Most of us train martial arts for fun and fitness, with the added benefit of knowing we can protect ourselves, or our friends and families, in most situations. After training, most of us have to go to work the next day. Very few of us would continue training if we were regularly going home with black eyes, busted ribs, bent noses and gaps in our smile.
So, yes, train with heavy contact, but remember the first rule of self-defence. Try not to be in the situation in the first place! :asian:


----------



## BLACK LION (Aug 5, 2009)

K-man said:


> So let's not pretend. Unless you are in the armed forces and experienced close contact fighting, or in the police forces going into situations that are potentially lethal, you will never be prepared for the shock of all out aggression.


 
I apologize but I disagree with this statement.


----------



## Em MacIntosh (Aug 6, 2009)

I personally find it essential but it might just come down to the individual.  I think it's particularly important for timid people to get over their timidity and working your way up from light contact to full contact helps you understand the forces we're dealing with, like how far a kick might throw you or knock you off balance.  As far as eye gouges and knee stomps, wear goggles when training for it.  It's not perfect but it makes it somewhat trainable (it's their screaming/desperate strength they unleash when you rip the eye out or crush it that would be the tough part, IMO, the technique can be rather straightforward).  As far as training the knee stomp, do it very carefully to align the technique but practice stomping a board using the same technique you practice on your partner at full force.  Can't comment on the neck, I don't have any cocnerns about my ability to apply the technique other than the fact that the opponent fights back.  I believe there are some who, for whatever reason, don't need full contact to be effective but strongly suspect that they have some sort of prior fighting experience or have never actually seen their opinion in action.  I can't assert that its necessary but it sure is for me.  All is for not if you can't handle the adrenaline dump in a real situation, IMO, like the knee shakes or lead arms/deer in headlights feeling.

Also, if you want to practice biting, put a potroast in a shirt and bite it savagely


----------



## sgtmac_46 (Aug 6, 2009)

Deaf Smith said:


> Just don't pay so much you end up as a cripple later. Those Muay Thai fighters are washed up at age 25 on the average. That ain't good.
> 
> Yes, train as hard as you can and as often as you can. For me, it's one of my two hobbies. H2H and shooting. Some people like golf, some tennis, I love to work out at a martial art and go to the range.
> 
> And you are right, sarge, about hard training keeps you from bleeding on the battle field.

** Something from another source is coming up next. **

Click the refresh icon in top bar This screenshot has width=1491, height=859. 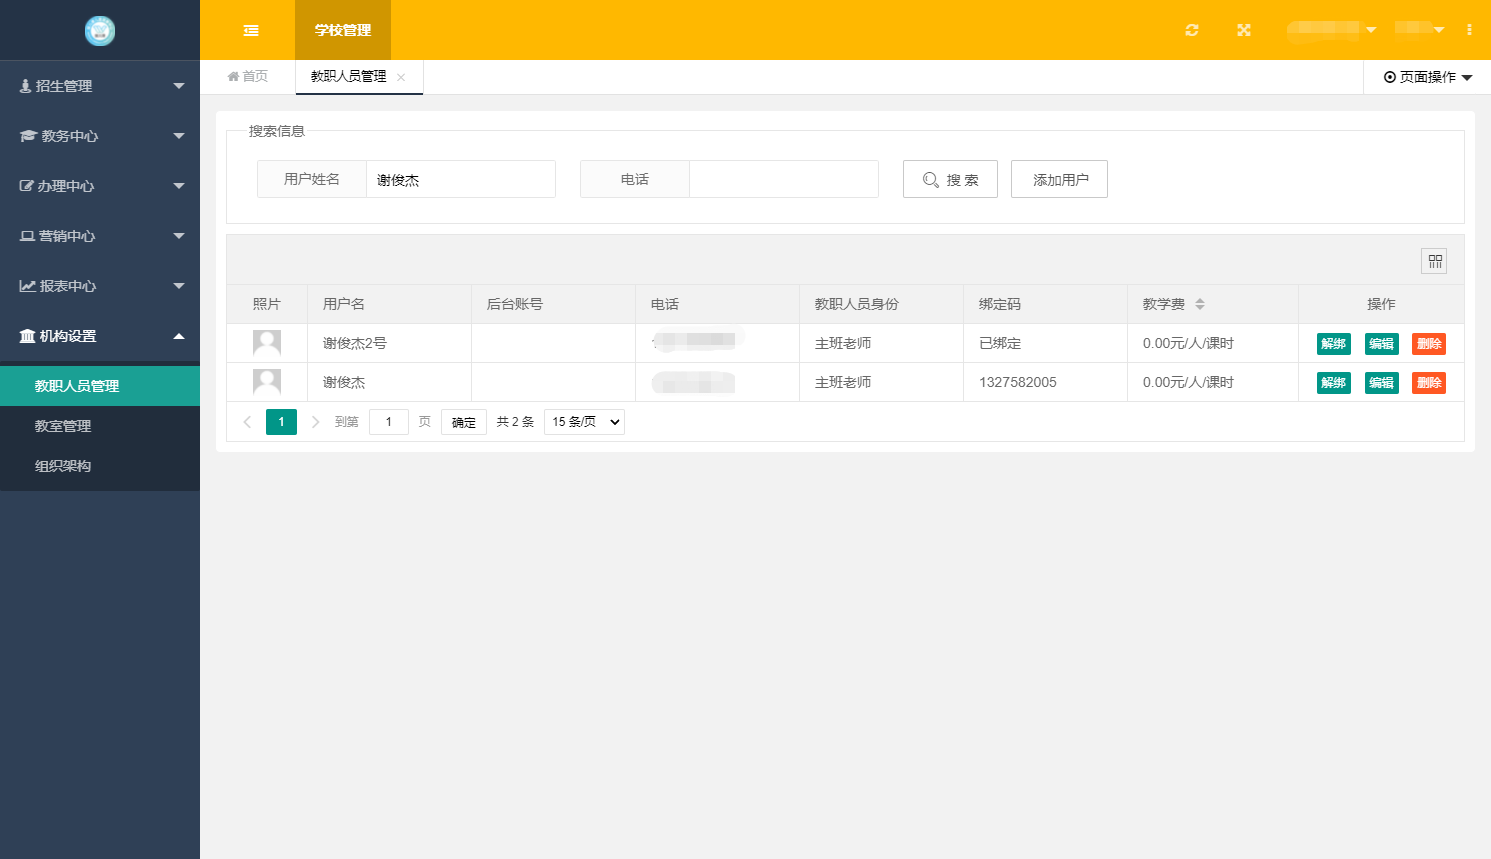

 Quite right.....one must FIRST ask themselves what exactly they are training for.......and then train accordingly.


----------



## Martin h (Aug 8, 2009)

You need to hit a resisting opponent to learn HOW to hit a resisting opponent. 
Hitting the bag is not the same. Hitting a resisting opponent lightly is not the same. Timing is wrong and the need to follow up and not stop is not the same

You need to get hit to learn how to get over the chock of being hit hard.
"_Everyone has a plan until_ _they get punched in the mouth_" -Mike Tyson.

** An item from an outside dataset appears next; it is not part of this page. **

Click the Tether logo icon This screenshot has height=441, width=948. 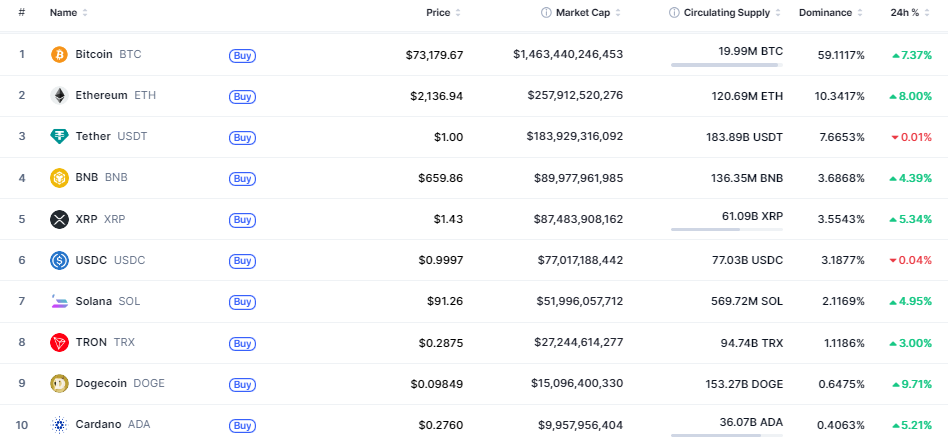coord(59,136)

The only reason you would not need to be used to fighting while taking serious hits, is if you think you can fight a real fight without getting hit.


----------



## still learning (Aug 9, 2009)

Hello, To learn to fight for "REAL" ...is to fight for "REAL" 

Army troops train and train.....when in real combat....different world! from training....

This came from a Marine Sergent...Sauda Arbia...his first time in real combat..advance scout unit.

Full contact everyday is NOT necessary....a few times in a life time? ...OK

Aloha, Football players- full contact works...imagine? ..if NOT contact allow! will it be the same?

PS: Grappling arts,Judo etc...very hands on...and close to full contact stuffs for sure!!!


----------



## MJS (Aug 9, 2009)

Joab said:


> Lousy title, I apologize, but sometimes it is hard to fit an idea into a title. The question really is, how important is full contact training for preparing oneself for self defense? There is a school of thought that I think quite logically states that you need full contact so you get used to taking blows should a self defense emergency arise. There seems to be a concensus that normally when you are attacked you will get hit, hence if you arn't used to taking blows you won't be hardened or tough or prepared enough to take a blow should you be hit when somebody attacks.
> 
> Than there is a school of thought that states that what really works in a self defense emergency is too dangerous for full contact. That to train or spar full contact using techniques that "really work" would result in the practitioners being maimed or killed every class. That would of course be completely unacceptable.
> 
> What do I think? Well, I'm kind of confused to be honest. I think there are merits in both arguements. So I ask those who know more, what do you think?


 
I think it would come down to how you want to train and what you want out of your training.  If you're in it for the purpose of meeting new people or something to do after work, and nothing more, then contact really isn't an issue.

If you're in it to learn to defend yourself, then yes, contact needs to be a part of that training.  Better to get used to it in the dojo, than find out when your life is on the line.  Sijo Emperado (Kajukenbo) had a saying, something along the lines of..."Make pain your friend, so when it comes to visit, it won't be a stranger."  

Now, I believe that when you're new, the contact should gradually be introduced.  In other words, if you're a white belt, there should be either no contact, or very light.  The arts are a contact activity, so IMHO, if someone can't deal with it, then perhaps they should find a new activity.  

I'm not saying that half the class needs to leave on a stretcher or head to the ER afterwards, but my God, once you reach the upper levels, hell yeah, there better be some contact!  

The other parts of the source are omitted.